Cost Basis
Also known as: tax basis, investment basis, adjusted cost basis
Cost basis is the total amount an investor has invested to acquire and secure a mortgage note, serving as the financial baseline against which all returns are measured. It includes not just the purchase price paid to the seller, but every dollar spent to get the asset into the investor's hands and position it for resolution — acquisition costs, legal fees, due diligence expenses, recording fees, and servicer boarding charges. Getting cost basis right is essential for accurate ROI calculations and proper tax reporting.
What Goes Into Cost Basis
Many note investors undercount their cost basis by tracking only the purchase price.
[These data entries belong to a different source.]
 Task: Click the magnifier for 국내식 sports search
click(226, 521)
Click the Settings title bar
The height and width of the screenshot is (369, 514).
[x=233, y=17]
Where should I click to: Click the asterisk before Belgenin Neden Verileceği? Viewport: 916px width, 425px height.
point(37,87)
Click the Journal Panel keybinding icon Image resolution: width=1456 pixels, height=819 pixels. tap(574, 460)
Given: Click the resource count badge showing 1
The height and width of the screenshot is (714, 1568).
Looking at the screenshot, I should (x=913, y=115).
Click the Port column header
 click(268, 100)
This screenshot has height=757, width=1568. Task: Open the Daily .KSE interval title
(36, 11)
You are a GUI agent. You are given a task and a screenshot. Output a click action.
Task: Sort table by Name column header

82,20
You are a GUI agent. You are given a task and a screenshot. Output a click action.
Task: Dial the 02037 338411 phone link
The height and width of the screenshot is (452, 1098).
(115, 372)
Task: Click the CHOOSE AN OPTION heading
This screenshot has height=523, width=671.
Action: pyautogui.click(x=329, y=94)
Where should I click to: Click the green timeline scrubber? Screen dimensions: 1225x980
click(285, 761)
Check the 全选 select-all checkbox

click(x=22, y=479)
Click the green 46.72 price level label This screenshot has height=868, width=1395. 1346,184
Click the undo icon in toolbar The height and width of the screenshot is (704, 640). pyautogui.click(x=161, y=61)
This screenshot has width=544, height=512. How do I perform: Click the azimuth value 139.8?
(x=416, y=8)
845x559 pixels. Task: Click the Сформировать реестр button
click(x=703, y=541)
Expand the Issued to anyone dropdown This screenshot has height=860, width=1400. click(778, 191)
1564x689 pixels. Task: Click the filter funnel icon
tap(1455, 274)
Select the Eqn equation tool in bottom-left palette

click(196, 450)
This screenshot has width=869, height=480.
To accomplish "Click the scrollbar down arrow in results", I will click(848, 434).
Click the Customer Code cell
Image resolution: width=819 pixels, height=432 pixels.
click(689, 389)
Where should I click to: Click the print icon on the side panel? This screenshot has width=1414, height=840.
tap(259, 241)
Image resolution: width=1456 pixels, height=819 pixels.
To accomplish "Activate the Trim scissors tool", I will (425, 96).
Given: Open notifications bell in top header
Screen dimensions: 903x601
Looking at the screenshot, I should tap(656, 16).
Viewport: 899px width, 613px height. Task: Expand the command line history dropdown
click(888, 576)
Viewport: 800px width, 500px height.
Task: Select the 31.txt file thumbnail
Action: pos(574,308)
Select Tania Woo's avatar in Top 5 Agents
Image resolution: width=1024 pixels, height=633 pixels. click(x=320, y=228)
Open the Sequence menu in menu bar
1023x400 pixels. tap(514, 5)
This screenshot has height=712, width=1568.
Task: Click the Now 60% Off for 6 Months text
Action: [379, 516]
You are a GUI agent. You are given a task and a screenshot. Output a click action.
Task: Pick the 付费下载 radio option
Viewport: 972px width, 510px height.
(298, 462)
The true cost basis includes every expense directly tied to acquiring and onboarding the asset:
| Component | Examples |
|---|---|
| Purchase price | Amount paid to the seller for the note |
| Due diligence costs | Title search, BPO or property valuation, credit reports, tax and lien searches |
| Legal and closing costs | Attorney review, assignment preparation, notarization, recording fees |
| Servicer setup | Boarding fees, welcome letter costs, initial escrow analysis |
| Broker or finder fees | Commission or referral fees paid to the party who sourced the deal |
| Wire and transaction fees | Bank wire fees for purchase payment |
Some investors also include the cost of travel for property inspections, though the IRS treatment of these expenses can vary. The general rule: if the expense would not have been incurred but for the acquisition of this specific note, it belongs in the cost basis.
Cost Basis and Note Pricing
Because mortgage notes — especially non-performing loans — are purchased at a discount to unpaid principal balance, the spread between cost basis and UPB creates the opportunity for profit. Consider this example:
| Item | Amount |
|---|---|
| Unpaid principal balance | $85,000 |
| Purchase price | $38,000 (45% of UPB) |
| Due diligence costs | $1,200 |
| Legal and recording fees | $800 |
| Servicer boarding | $250 |
| Total cost basis | $40,250 |
If this note resolves through a discounted payoff at $55,000, the investor's gain is $55,000 minus $40,250, or $14,750. If the investor had tracked only the purchase price, they would overstate the gain by $2,250 — a meaningful error that affects both investment analysis and tax liability.
Adjusted Cost Basis
Cost basis is not static. As the investor incurs additional expenses to work the note toward resolution, the basis may be adjusted upward. Common adjustments include:
- Legal expenses for foreclosure — attorney fees, court costs, filing fees, and service of process costs
- Property preservation — securing, winterizing, or maintaining a vacant property during the resolution process
- Delinquent tax lien payments — property taxes paid to protect the lien position
- Corporate advances — amounts advanced by the servicer for insurance, inspections, or property maintenance
Each of these increases the adjusted cost basis and must be accounted for when calculating the true return at resolution. An investor who forecloses, spends $12,000 in legal and property costs, and then sells the REO needs to include those expenses in the basis — otherwise the apparent profit from the sale will be overstated.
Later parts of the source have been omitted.